***** Task input *****

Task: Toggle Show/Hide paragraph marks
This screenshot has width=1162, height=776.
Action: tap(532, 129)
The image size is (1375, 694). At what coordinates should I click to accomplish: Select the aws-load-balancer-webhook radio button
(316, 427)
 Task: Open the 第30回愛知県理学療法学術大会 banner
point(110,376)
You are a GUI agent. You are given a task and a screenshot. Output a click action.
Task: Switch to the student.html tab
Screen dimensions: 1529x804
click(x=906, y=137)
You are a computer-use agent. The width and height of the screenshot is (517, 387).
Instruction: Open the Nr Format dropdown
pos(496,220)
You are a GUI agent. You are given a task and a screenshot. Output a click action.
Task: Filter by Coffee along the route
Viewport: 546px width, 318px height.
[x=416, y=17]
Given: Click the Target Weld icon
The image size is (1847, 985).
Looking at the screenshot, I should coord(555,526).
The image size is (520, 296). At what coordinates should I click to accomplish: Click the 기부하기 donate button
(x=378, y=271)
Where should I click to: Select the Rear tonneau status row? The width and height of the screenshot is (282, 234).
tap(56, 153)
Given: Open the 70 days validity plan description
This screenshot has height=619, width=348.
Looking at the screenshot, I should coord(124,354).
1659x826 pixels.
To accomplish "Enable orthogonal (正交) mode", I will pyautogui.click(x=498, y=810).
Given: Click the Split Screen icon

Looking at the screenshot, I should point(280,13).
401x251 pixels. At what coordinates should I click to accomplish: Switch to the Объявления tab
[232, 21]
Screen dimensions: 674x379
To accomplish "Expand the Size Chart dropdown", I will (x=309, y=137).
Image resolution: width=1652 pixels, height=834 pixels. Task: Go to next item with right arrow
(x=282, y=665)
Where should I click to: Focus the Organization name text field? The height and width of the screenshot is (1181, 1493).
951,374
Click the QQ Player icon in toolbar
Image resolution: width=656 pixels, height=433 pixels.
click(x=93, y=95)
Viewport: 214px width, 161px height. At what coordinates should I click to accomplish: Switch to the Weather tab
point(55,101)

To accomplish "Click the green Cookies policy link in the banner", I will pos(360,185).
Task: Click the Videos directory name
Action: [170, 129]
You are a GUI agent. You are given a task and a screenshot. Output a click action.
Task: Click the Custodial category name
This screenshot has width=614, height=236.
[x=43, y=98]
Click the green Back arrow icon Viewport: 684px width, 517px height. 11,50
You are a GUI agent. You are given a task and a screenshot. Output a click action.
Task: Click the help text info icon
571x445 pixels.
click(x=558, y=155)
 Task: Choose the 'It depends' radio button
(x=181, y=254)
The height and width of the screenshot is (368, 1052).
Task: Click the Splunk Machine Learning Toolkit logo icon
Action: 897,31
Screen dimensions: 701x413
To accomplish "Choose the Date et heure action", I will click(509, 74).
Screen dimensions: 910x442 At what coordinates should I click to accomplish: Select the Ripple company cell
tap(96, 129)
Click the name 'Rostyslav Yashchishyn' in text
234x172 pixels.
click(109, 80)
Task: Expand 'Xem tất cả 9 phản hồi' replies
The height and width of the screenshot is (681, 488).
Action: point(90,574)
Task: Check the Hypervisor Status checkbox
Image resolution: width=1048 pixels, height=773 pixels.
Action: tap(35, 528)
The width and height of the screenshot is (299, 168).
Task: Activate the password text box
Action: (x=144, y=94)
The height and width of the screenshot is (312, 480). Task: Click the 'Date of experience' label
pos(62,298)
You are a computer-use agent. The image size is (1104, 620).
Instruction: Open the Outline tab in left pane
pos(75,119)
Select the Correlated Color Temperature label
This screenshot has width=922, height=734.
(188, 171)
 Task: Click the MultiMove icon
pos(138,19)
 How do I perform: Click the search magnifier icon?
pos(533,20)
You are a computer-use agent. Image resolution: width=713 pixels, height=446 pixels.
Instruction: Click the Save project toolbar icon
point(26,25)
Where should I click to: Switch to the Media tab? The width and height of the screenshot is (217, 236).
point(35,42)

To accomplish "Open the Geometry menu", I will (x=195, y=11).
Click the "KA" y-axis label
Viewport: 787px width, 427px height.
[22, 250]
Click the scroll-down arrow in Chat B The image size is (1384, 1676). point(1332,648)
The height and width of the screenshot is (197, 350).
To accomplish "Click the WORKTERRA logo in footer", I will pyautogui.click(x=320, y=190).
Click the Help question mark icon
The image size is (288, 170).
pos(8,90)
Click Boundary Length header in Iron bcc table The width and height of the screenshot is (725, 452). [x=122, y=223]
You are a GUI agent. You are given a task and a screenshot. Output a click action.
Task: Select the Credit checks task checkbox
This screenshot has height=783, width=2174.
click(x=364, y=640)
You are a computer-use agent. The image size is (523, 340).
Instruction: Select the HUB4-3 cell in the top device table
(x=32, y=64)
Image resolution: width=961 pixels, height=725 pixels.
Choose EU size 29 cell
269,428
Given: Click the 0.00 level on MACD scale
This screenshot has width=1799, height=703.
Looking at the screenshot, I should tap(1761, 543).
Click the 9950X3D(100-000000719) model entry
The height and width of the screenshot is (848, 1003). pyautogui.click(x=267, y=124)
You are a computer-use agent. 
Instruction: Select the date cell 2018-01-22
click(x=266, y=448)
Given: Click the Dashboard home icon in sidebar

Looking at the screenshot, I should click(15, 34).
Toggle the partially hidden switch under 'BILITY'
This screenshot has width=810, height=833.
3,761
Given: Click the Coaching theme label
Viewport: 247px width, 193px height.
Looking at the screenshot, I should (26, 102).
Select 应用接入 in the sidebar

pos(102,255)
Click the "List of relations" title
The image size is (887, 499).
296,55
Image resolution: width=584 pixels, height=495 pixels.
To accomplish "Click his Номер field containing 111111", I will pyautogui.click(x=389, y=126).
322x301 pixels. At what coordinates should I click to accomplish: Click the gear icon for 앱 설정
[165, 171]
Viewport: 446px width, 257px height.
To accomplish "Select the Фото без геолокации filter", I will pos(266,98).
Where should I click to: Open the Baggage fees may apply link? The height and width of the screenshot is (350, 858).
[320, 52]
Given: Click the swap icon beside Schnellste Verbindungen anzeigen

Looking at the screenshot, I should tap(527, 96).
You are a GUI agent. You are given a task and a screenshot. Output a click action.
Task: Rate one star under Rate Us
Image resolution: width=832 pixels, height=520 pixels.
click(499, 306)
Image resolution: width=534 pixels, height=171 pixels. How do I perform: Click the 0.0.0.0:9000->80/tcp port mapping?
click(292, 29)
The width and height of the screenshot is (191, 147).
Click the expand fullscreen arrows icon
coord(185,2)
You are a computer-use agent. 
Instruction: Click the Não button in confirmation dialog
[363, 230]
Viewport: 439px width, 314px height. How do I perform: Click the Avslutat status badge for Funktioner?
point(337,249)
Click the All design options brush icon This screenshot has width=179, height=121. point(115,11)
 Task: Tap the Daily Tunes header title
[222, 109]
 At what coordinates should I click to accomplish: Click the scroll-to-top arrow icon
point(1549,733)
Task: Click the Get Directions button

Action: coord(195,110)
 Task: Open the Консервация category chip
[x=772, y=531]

*****

Your task: Wherever the string "under" turns up in the material, copy the whole line.

Written response:
Toggle the partially hidden switch under 'BILITY'
Task: Rate one star under Rate Us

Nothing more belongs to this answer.